Thus, the spacing of the bearings can be increased in this area. That is, where the
rod tension is greatest, the relative bearing spacing along the drive rod may be the
widest and still be adequately effective. In an embodiment of the present invention,
an optimized drive rod string has bearings spaced according to the requirements dictated
by the rod tension.
[0028] In a practical situation, wells - oil or water - are frequently neither perfectly
straight nor vertical. Thus, a drive rod rotating within tubing with a small diameter
may be forced to the side by deviations of the direction of the well, causing lateral
loads on the bearings situated in and/or near the area of the deviation. The drive
rod bearings are principally designed to keep the rod string rotating stably, and
are normally expected to exposed to only small lateral loads. However, if side loads
are expected to be unusually high due to borehole deviations, special bearings designed
for side-load resistance can be installed in those areas where high lateral load is
expected, e.g., the ceramic bearings as shown in Figs. 5 to 9.
[0029] In embodiments of the present invention, relatively easy maintenance is needed due
to the structure of the pump system. In an embodiment, the drive rod(s) can be removed
without having to remove the other components. Such allows for relatively easy "tuning"
or adjustment of the pump system for changing / changed operational conditions, or
for normal maintenance. For example, if an operation condition such as pump speed
is changed, the drive rod(s) can be replaced with other drive rod(s) having a more
useful bearing type, configuration, and/or distribution. For example, if the pump
speed is increased in order to increase liquid production, the drive rods can be easily
replaced with one with a different distribution of bearings that is designed for the
higher rotational speed. Likewise, if there is a failure in one or more of the drive
rods, a replacement drive rod(s) can be quickly run downhole thus minimizing downtime.
[0030] Embodiments of the present invention provide for pumping at greater depths. Presently
available line shaft pump systems typically have a head capacity of less than 460
metres (1500 feet), and are run to depths of less than 300 metres (1000 feet). The
relatively short length of the pipes and drive shaft results in a small amount of
stretch by the components due to, e.g., water column weight and/or pump thrust, during
operation. Such stretch allows the supporting thrust bearing for the drive shaft to
be located at the surface. See, e.g., Figs. 1A and 1B, described above.

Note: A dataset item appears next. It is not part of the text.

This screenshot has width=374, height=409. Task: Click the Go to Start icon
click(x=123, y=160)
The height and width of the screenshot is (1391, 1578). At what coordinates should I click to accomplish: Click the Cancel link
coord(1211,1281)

This allows
for small manual adjustments to the relative length of those components so that the
pump impellers - which are fixedly attached both torsionally and axially to the drive
shaft - turn freely. In embodiments of the present invention, however, given the greater
depth of the components allowed, and consequently the greater hydrostatic forces,
there is a much greater relative movement between the production tubing to which the
pump is attached and the drive rods and/or drive tube, allowing for a more flexible
range of manual adjustment.
[0031] In Fig. 10, an embodiment of the direct drive pump hole assembly having a drive tube
according to the present invention is shown. In such an embodiment, the pump drive
shaft thrust bearing can be placed immediately above or below the pump. The pump drive
shaft and rotors are driven by the drive rod(s) 1000 via a spline coupling or spline
rod connector 1005 that allows for significant relative vertical movement of production
tubing and the drive rod(s) 1000 while allowing the pump drive shaft and rotors to
remain axially fixed relative to the pump body. In an embodiment, there is an additional
thrust bearing located at the surface to handle the weight of the drive string. See,
e.g., Fig. 2. In Fig. 10, the production tubing 1003 surrounds the drive tube 1001
which surrounds the drive rod 1000. Stabilizers 1002 are located on and spaced to
support the drive rod 1000. Within the drive tube 1001 itself, is a bottom drive tube
vent 1004. Fig. 10 further shows the relationship and relative locations of a seal
bore drive tube connection 1006, stab-in receiver 1007, stab-in receiver vent 1008,
thrust bearing 1009, pump 1010, and pump intake 1011.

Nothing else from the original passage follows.